You need to include the super-simple LM336-2.5. It is a 3-pin device that looks like a small signal transistor. It connects to ground, and to the supply voltage through a 5K ohm resistor, and provides a very stable 2.5 volt output. Your potentiometer and resistor then provides a stable reference voltage to the comparator. The part is 31 cents each at Future Electronics.
The thermal portion of the circuit was asked about also. Really, I must get the whole schematic drawn out and share it. It is on my to-do list!
Cheers,
Jeff
Very neat and tidy build that looks like it works well too I've another suggestion instead for drill bit lube with aluminium http://www.glasswarepro.com/2219300...t--+CRL+Tube+Wax.aspx?sgd=330d316d316d319d309
Using wax is far less messy when trying to do nice clean builds to the standard you are, it really helps stop clogging of your tools and extends life. You can also get your ally sheet with a very thin plastic film too if you pay a bit extra, simply pull it off when you have finished working on it and theres no need to burnish it afterwards
I'd also be very interested in a whole schematic of your circuit!
You need to include the super-simple LM336-2.5. It is a 3-pin device that looks like a small signal transistor.

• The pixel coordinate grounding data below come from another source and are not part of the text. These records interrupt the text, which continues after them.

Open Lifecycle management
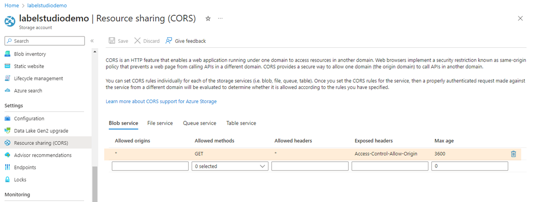 pyautogui.click(x=38, y=78)
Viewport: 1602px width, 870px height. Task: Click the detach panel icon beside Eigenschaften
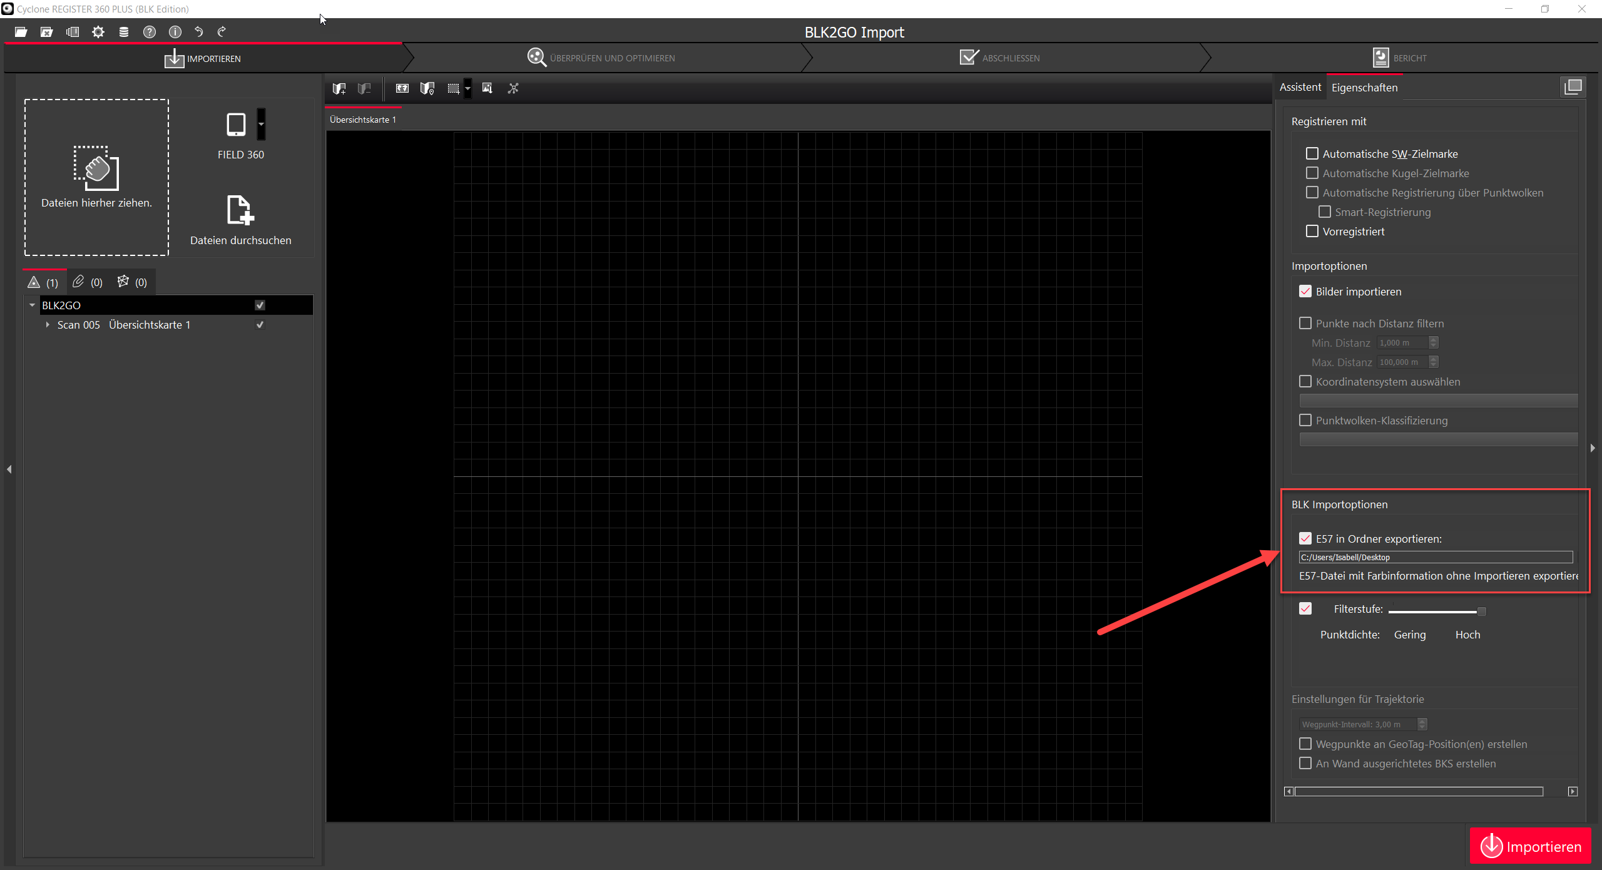coord(1573,87)
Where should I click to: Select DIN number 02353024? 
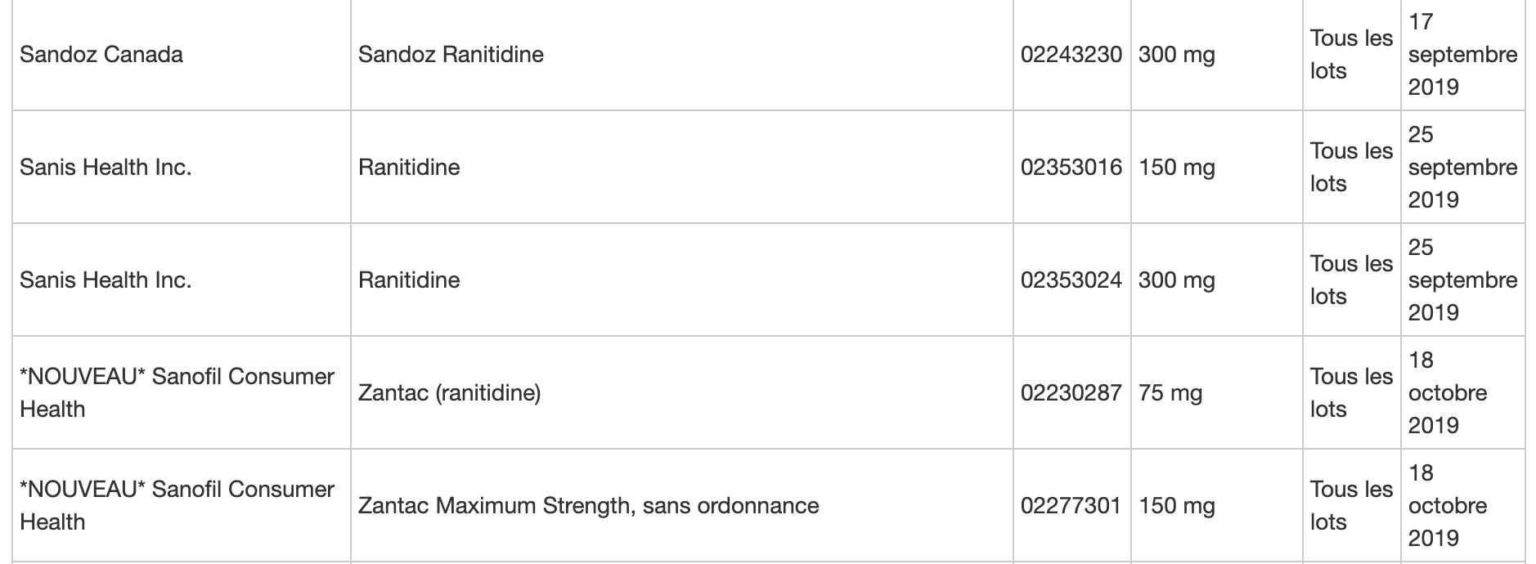tap(1071, 280)
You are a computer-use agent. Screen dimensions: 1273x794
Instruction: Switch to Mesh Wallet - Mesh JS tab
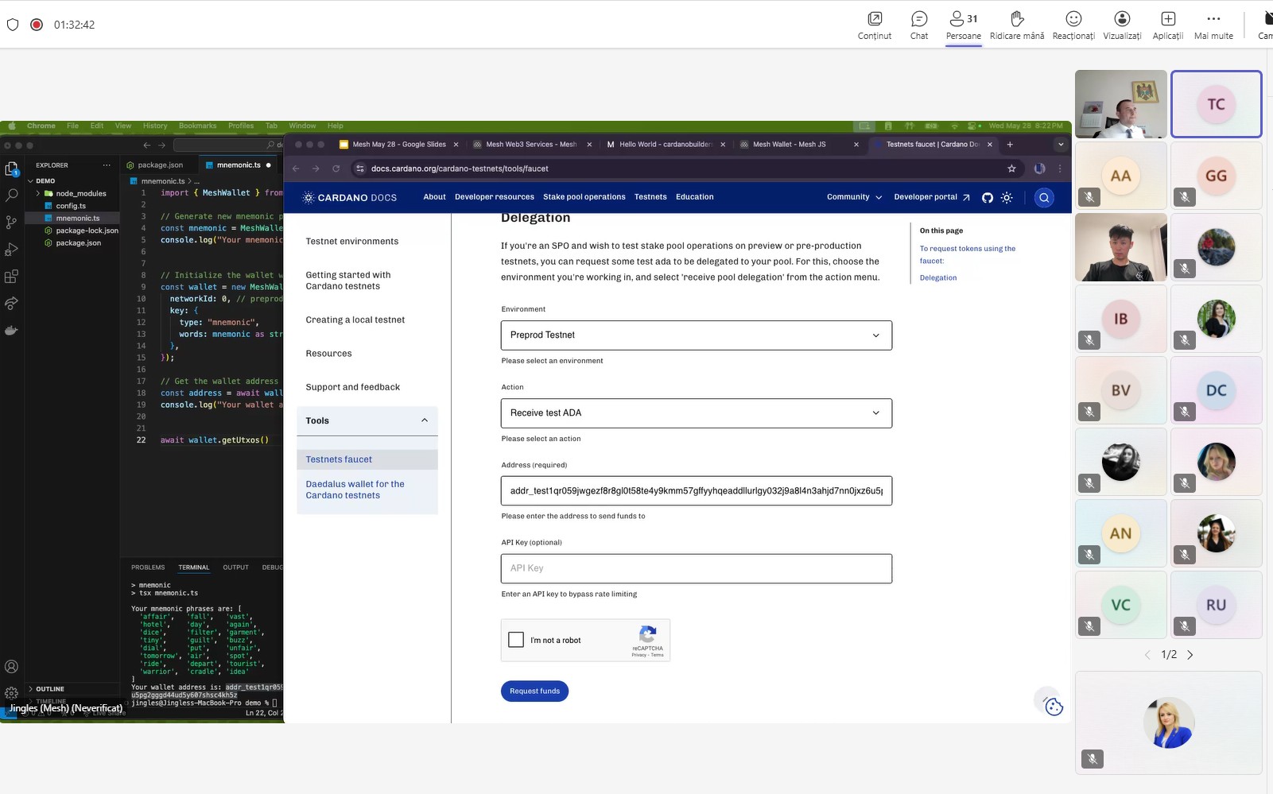click(x=789, y=145)
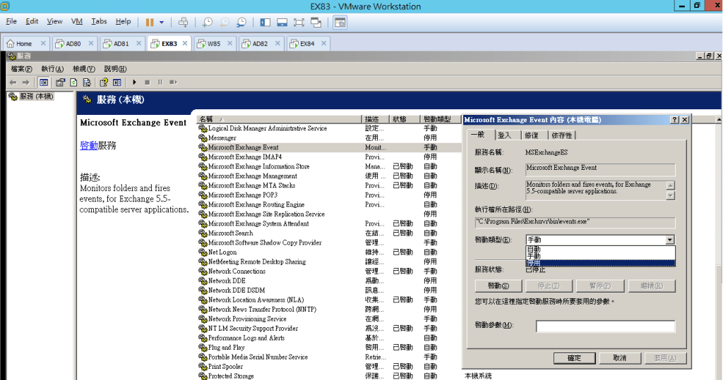Switch to the 登入 tab in properties dialog
723x380 pixels.
[504, 135]
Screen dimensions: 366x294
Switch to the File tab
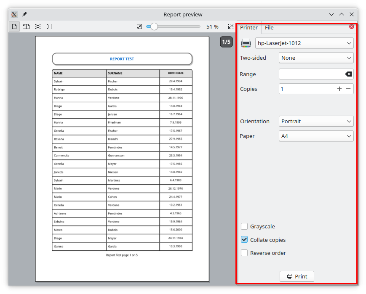click(269, 28)
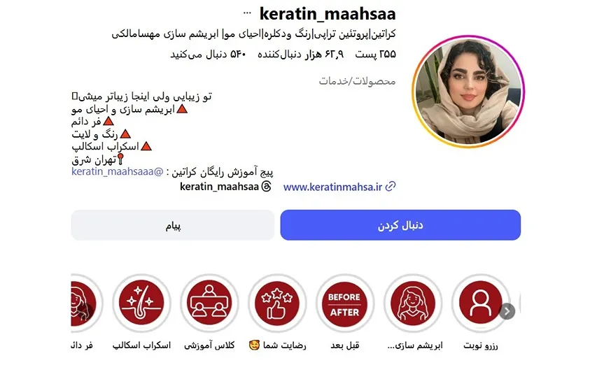View the BEFORE AFTER highlight
The height and width of the screenshot is (365, 611).
click(345, 303)
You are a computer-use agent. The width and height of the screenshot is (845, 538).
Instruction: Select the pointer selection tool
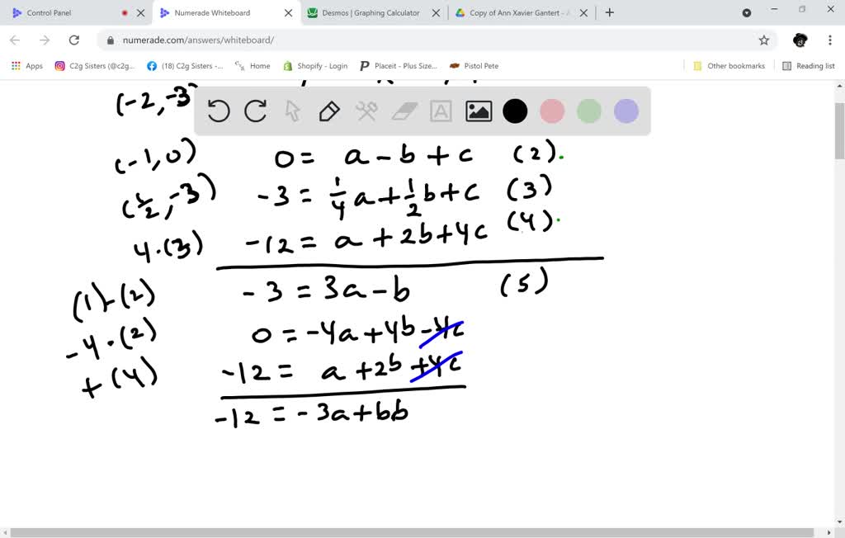pyautogui.click(x=292, y=111)
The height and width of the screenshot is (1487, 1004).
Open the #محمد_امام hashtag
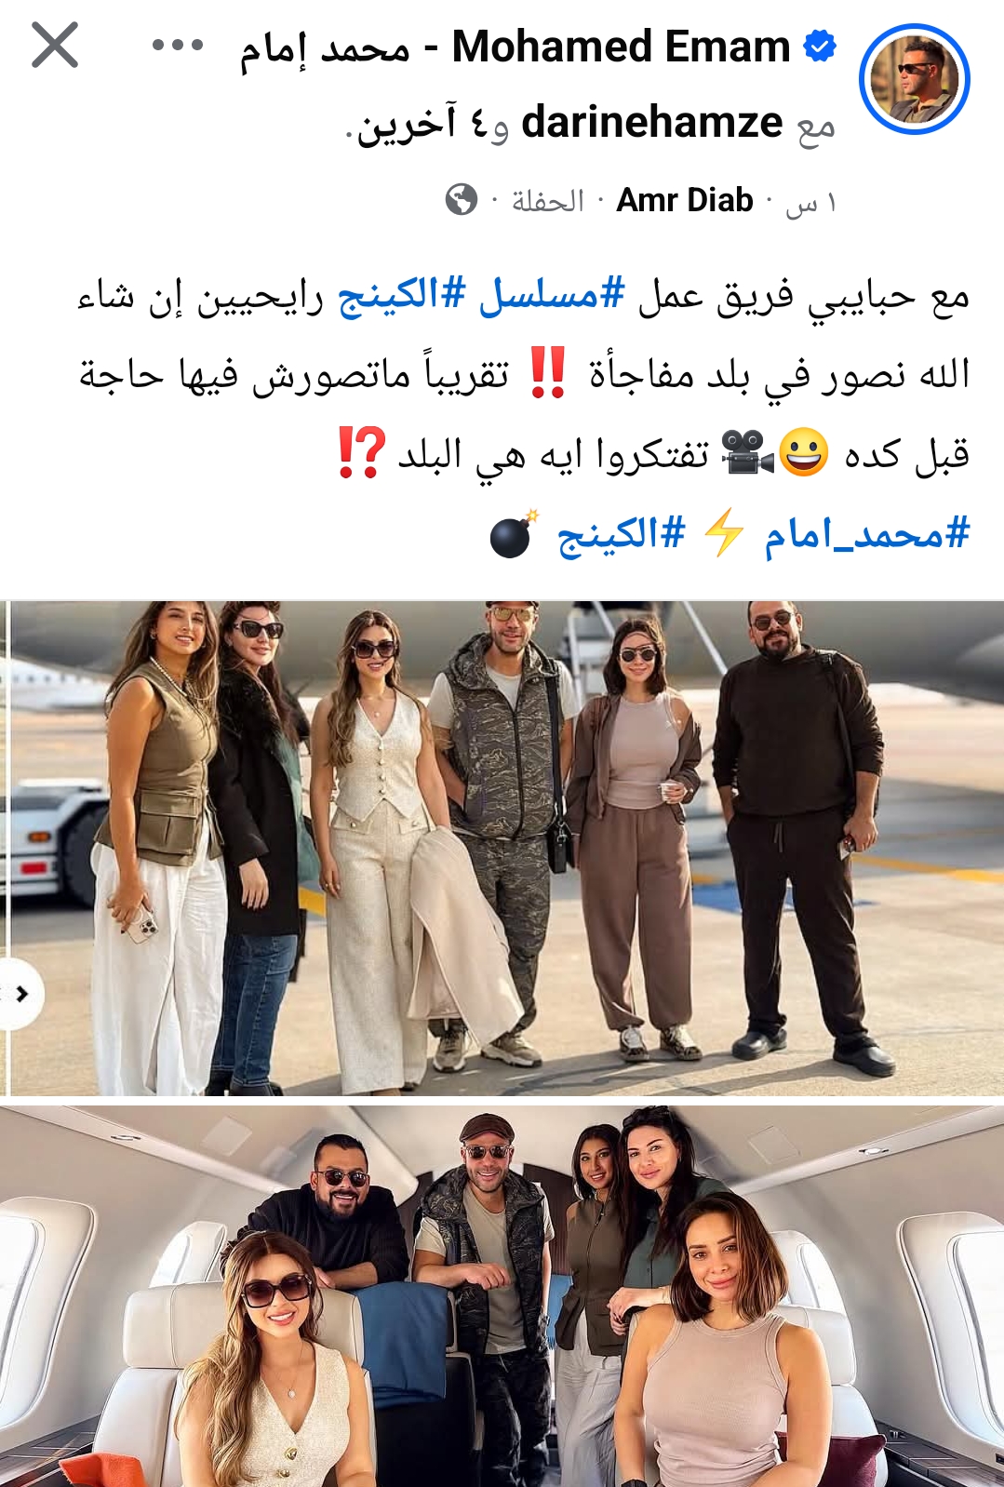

It connects to ground, and to the supply voltage through a 5K ohm resistor, and provides a very stable 2.5 volt output.
Hey jason, it is good to hear you are trying out the circuit! My partial schematic's 2.5 volt reference is the output of a LM336-2.5 precision reference diode, that I include in most every design that requires a comparator.
As the supply voltage varies, whether that is a battery's declining voltage, or some ripple or noise in a AC-to-DC power supply, the voltage divider that your potentiometer is a part of is delivering that variance to the comparator, causing the drift and error you are seeing.
You need to include the super-simple LM336-2.5. It is a 3-pin device that looks like a small signal transistor. It connects to ground, and to the supply voltage through a 5K ohm resistor, and provides a very stable 2.5 volt output. Your potentiometer and resistor then provides a stable reference voltage to the comparator. The part is 31 cents each at Future Electronics.
The thermal portion of the circuit was asked about also. Really, I must get the whole schematic drawn out and share it. It is on my to-do list!
Cheers,
Jeff
I am still getting a dimming/brightening when I touch the POT or the heatsink on the led, or any of the other parts of the circuit?
If you're getting dimming/brightening then yoru circuit is oscillating and your body capacitance is causing it to change.
Try connecting a 0.001uF (1000pF) between the output of the 339 and the - input.
Try shortening wiring and keeping the opamp input wires away from those carrying high current.
You need a single-earthpoint to stop oscillations.
Sorry to leave the schematic yet undone, so many things to do it seems.
Anyway thanks MikeAusC for your insightful observations. I did go over the spec sheet for the LM393 part, and saw that it does have an open-collector output, which is required here. It also operates well with low voltage inputs, which is also needed. So the part should be fine for this regulator. Jason, I wonder about the second comparator on this IC. If it is not being used, you should tie it's inputs to ground, so they are not open to making an oscillator. The output of the unused comparator can remain unconnected. Also, what is the value of the sense resistor you are using? And, do you have the 100K pull-up resistor on the output of the comparator?